Any bill passed by the Wisconsin State Legislature must be presented to the governor, who either signs it into law, or vetoes it. In the event of a veto, the bill is returned the legislature, who may then vote to override the veto. In 1930, the Wisconsin Constitution was amended to give the governor line-item veto power, with which portions of appropriations bills may be vetoed; the partial veto may still be overridden by the legislature. In 1990, a further amendment specified that the line-item veto does not give the governor power to veto individual letters of appropriations bills, therby forming new words.
The governor is the commander-in-chief of the militia of the state. If it is deemed necessary, the governor may also convene extraordinary sessions of the state legislature; and he may convene them anywhere in the state, if Madison, the state capital, is deemed unfit for the purpose due to invasion or contagious disease.
The governor has the power to pardon or commute sentences or grant reprieves thereto, except in cases of treason or impeachment; it is required that notifications of these be submitted to the Wisconsin State Legislature each year, along with the reason for them. In cases of treason, may suspend the carrying out of the sentence until the next session of the legislature, who then vote to grant a pardon, commutation or reprieve, or to carry out the sentence.
Gubernatorial elections and term of office
The Governor of Wisconsin is elected in a direct election—the candidate with the most votes becomes governor. In the event that two candidates receive an equal number of votes which is higher than that received by any other candidate, the members of the state legislature vote between the two at their next session. In order to be eligible for the office of Governor of Wisconsin, a candidate must be a citzen of the United States and a qualified voter in the state of Wisconsin.

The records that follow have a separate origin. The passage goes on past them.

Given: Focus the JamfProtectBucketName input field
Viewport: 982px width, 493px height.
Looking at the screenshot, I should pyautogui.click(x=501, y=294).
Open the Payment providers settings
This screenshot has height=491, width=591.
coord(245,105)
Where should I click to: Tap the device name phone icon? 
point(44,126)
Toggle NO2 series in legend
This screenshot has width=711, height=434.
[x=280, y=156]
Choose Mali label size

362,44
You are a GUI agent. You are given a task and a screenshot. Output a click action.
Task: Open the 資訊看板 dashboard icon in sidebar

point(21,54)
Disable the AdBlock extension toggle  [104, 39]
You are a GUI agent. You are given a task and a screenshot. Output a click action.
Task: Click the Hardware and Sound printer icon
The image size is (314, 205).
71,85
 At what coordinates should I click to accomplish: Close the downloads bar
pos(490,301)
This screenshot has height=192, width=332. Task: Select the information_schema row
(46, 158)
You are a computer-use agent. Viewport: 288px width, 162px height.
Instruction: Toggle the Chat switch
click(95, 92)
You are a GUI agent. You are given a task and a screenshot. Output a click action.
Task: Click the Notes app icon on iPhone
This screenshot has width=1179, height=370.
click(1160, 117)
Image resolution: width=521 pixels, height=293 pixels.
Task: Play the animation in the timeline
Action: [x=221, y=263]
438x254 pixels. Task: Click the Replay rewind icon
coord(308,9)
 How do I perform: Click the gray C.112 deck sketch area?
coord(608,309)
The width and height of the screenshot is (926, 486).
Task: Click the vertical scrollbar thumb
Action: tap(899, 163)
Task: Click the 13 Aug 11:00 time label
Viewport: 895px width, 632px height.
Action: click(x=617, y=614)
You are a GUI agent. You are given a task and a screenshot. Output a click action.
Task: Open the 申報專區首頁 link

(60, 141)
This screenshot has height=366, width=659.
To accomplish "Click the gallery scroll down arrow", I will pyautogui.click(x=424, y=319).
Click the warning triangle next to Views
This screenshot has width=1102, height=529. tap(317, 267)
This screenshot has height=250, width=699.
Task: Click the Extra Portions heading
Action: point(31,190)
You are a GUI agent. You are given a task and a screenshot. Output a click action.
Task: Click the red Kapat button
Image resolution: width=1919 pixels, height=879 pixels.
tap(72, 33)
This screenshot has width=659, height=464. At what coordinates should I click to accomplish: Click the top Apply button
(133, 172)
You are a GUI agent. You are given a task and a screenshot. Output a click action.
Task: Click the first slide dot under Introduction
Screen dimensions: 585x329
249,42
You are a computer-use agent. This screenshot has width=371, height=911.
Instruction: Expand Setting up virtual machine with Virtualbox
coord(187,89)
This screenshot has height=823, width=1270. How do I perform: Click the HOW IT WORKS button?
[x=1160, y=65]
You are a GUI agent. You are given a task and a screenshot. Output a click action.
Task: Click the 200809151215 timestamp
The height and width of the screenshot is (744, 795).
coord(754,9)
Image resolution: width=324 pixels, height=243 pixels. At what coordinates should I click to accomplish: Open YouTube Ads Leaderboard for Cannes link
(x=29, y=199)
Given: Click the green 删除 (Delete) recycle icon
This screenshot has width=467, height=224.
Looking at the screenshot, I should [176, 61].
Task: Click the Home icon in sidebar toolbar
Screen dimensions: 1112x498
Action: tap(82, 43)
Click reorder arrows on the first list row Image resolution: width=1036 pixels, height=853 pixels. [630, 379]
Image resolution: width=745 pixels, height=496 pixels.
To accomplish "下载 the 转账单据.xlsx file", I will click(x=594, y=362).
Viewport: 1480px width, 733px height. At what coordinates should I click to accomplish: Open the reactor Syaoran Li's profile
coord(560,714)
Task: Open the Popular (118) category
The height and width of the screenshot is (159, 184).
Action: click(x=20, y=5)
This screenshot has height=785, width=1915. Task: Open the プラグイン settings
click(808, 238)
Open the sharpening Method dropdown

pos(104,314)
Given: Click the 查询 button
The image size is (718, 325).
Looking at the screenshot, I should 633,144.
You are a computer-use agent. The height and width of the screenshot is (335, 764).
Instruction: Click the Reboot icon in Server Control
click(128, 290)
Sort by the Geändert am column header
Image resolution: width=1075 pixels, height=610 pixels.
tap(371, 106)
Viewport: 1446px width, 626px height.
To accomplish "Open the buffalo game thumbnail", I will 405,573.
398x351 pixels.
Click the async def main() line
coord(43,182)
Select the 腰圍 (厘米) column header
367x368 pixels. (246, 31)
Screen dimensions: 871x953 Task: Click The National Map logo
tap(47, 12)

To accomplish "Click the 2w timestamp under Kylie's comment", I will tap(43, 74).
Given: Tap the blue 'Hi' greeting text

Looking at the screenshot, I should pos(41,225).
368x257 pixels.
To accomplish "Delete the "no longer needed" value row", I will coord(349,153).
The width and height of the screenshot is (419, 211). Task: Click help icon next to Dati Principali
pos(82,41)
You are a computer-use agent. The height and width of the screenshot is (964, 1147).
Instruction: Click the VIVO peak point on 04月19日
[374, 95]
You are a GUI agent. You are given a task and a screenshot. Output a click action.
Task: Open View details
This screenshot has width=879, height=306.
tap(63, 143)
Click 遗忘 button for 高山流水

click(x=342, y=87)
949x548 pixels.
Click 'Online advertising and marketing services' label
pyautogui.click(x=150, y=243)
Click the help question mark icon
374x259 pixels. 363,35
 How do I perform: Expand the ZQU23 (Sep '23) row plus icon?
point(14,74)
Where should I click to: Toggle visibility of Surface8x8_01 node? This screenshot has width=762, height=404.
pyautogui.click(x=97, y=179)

Under the original Wisconsin Constitution, governors were elected for a term of two years; in 1967, the constitution was amended to increase the term of office to four years, beginning with the governor elected in the 1970 election. There is no limit to the number of terms a governor may hold.
The governor may be removed from office through an impeachment trial or through a recall election. An impeachment trial is carried out by the Wisconsin State Assembly, if a majority of its members agree to the impeachment. A governor may also choose to resign from office. Four governors have resigned for various reasons, and none have been removed from office through impeachment, although Arthur MacArthur, Sr., who, as lieutenant governor, became governor upon the resignation of William Barstow, was removed after the Wisconsin Supreme Court ruled that Barstow's opponent in the election, Coles Bashford was the election's legitimate winner.